'''
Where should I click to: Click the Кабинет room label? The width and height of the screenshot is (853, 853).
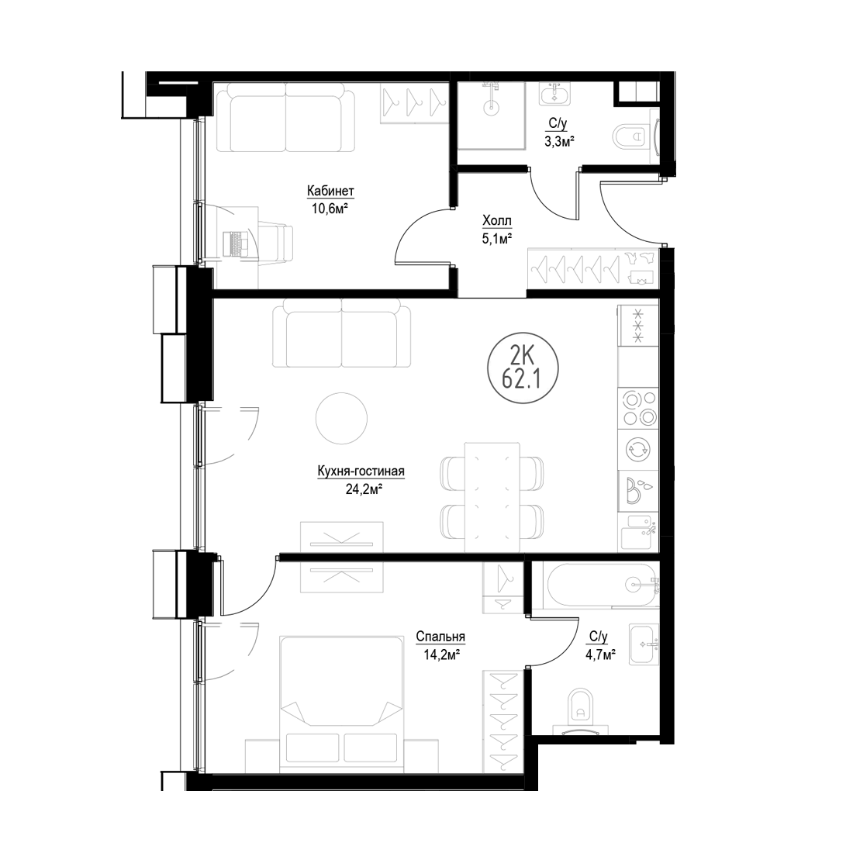[x=330, y=191]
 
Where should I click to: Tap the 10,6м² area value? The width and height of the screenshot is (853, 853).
[x=330, y=209]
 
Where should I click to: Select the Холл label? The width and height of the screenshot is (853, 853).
[x=496, y=220]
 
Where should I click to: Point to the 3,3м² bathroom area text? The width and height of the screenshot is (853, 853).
[x=559, y=141]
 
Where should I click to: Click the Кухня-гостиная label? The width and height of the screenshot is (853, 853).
[x=361, y=471]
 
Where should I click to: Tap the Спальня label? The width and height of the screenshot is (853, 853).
[x=440, y=637]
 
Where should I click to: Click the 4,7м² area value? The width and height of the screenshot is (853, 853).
[x=600, y=654]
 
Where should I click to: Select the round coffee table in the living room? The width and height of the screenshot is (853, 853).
[x=342, y=419]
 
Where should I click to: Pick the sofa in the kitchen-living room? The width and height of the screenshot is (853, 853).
[x=342, y=336]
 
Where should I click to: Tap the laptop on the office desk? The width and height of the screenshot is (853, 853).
[x=236, y=243]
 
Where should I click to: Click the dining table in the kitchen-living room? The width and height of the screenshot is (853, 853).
[x=492, y=497]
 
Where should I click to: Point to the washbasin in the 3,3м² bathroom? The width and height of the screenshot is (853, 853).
[x=554, y=94]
'''
◆ **Given request**:
Copy out the records exactly, starting with the line that contains "Where should I click to: Point to the 3,3м²" and going on through the end of the records.

◆ **Solved exercise**:
Where should I click to: Point to the 3,3м² bathroom area text? The width and height of the screenshot is (853, 853).
[x=559, y=141]
 
Where should I click to: Click the Кухня-гостиная label? The width and height of the screenshot is (853, 853).
[x=361, y=471]
 
Where should I click to: Tap the Спальня label? The width and height of the screenshot is (853, 853).
[x=440, y=637]
 
Where should I click to: Click the 4,7м² area value? The width and height of the screenshot is (853, 853).
[x=600, y=654]
 
Where should I click to: Select the round coffee table in the living room? The width and height of the screenshot is (853, 853).
[x=342, y=419]
 
Where should I click to: Pick the sofa in the kitchen-living room? The width and height of the screenshot is (853, 853).
[x=342, y=336]
 
Where should I click to: Tap the laptop on the office desk? The width and height of the screenshot is (853, 853).
[x=236, y=243]
 
Where should I click to: Click the dining table in the kitchen-living room? The width and height of the screenshot is (853, 853).
[x=492, y=497]
 
Where should I click to: Point to the washbasin in the 3,3м² bathroom? The width and height of the screenshot is (853, 853).
[x=554, y=94]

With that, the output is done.